**Your objective:** Find the lines holding the string "Choose" in the data, then copy all of them.

[Stored items]
Segment Open

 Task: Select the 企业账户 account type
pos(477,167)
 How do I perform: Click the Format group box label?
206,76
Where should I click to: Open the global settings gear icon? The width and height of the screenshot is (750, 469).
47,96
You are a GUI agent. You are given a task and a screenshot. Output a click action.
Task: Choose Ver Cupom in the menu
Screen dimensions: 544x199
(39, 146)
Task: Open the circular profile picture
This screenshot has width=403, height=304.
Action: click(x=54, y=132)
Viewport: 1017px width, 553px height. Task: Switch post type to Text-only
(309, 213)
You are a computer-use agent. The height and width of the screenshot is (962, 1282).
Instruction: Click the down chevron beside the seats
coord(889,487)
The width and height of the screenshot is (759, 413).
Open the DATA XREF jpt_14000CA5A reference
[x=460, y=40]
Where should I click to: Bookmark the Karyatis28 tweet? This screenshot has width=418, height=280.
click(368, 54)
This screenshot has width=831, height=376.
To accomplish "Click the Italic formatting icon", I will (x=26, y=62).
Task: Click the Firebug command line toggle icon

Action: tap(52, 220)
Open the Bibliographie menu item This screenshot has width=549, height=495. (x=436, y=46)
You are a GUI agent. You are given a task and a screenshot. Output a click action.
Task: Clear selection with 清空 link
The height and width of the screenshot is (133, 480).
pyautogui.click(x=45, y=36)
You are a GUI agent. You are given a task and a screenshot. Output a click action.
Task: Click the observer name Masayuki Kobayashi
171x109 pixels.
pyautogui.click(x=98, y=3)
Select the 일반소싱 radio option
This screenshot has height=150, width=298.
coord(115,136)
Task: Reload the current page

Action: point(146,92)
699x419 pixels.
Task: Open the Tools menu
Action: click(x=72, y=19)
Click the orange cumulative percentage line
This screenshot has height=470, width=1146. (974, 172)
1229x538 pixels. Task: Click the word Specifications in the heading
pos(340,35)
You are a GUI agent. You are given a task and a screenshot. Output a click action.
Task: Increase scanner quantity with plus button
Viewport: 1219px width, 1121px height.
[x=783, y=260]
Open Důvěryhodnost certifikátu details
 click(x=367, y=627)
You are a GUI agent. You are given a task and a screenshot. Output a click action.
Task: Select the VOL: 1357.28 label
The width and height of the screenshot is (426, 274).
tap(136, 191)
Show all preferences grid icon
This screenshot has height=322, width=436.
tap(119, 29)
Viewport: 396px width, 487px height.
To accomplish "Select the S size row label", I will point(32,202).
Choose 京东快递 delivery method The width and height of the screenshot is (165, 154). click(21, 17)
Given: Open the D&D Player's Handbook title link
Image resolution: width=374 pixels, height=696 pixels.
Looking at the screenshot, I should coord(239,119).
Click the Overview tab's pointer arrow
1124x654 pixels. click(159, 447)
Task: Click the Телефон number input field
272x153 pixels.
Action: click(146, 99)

Segment Closed

**Answer area:**
Task: Choose Ver Cupom in the menu
Choose 京东快递 delivery method The width and height of the screenshot is (165, 154). click(21, 17)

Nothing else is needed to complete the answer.